--- Source records Enclosed Below ---

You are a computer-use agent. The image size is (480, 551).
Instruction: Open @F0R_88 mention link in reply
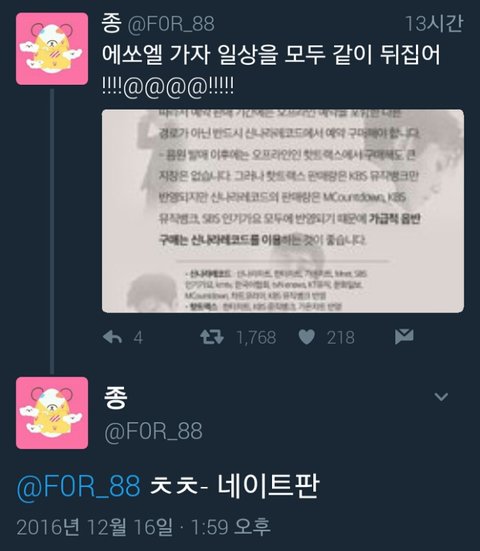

--- End of Enclosed Source records ---
--- Source records Enclosed Below ---

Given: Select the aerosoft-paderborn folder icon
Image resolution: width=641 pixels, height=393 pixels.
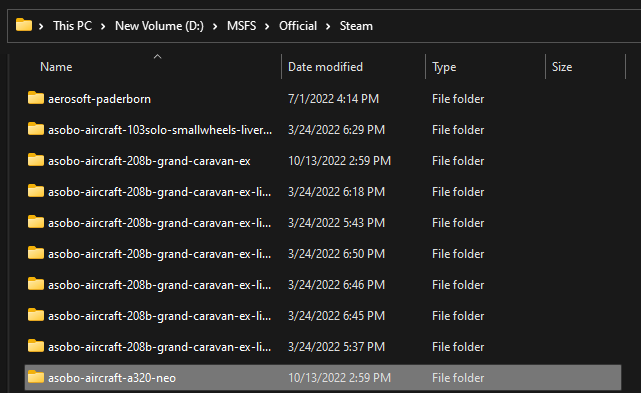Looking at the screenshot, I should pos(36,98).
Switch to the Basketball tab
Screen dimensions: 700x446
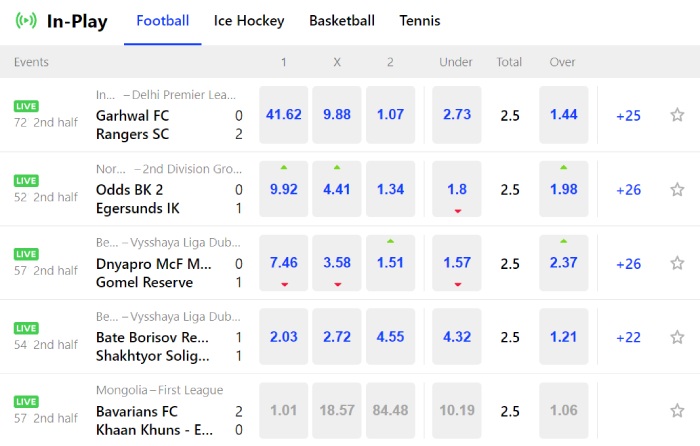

--- End of Enclosed Source records ---
--- Source records Enclosed Below ---

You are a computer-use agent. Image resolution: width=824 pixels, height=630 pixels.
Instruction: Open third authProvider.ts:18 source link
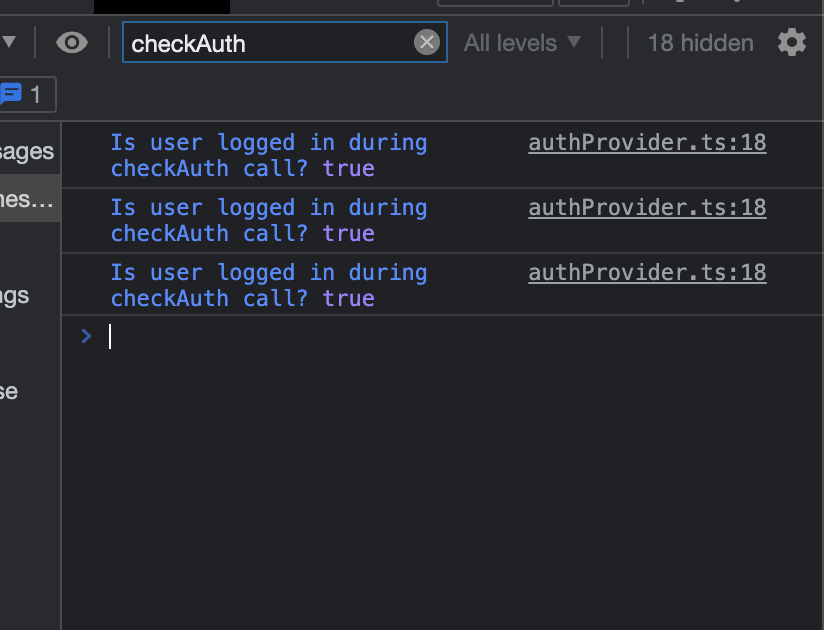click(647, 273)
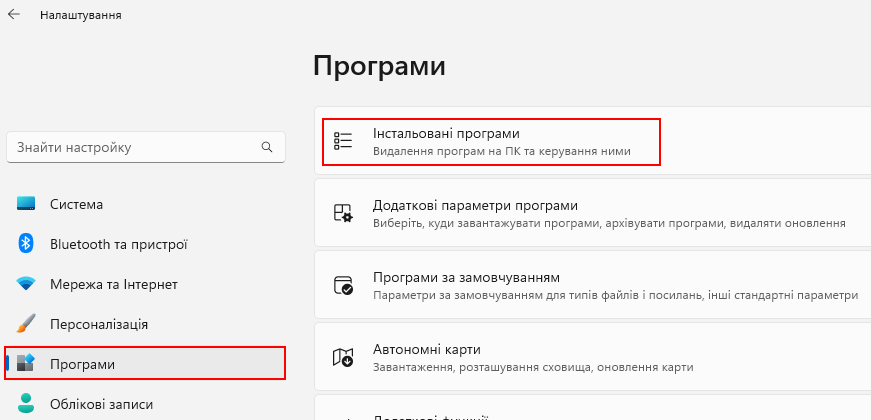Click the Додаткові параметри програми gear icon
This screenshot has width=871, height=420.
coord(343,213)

--- End of Enclosed Source records ---

▶ [What you are asked to do] Please give again the lines above between the line holding "Switch to the Basketball tab" and the line holding "Screen dimensions: 700x446", inclusive, exactly as they are and with nothing added.

▶ [Output of the task]
Switch to the Basketball tab
Screen dimensions: 700x446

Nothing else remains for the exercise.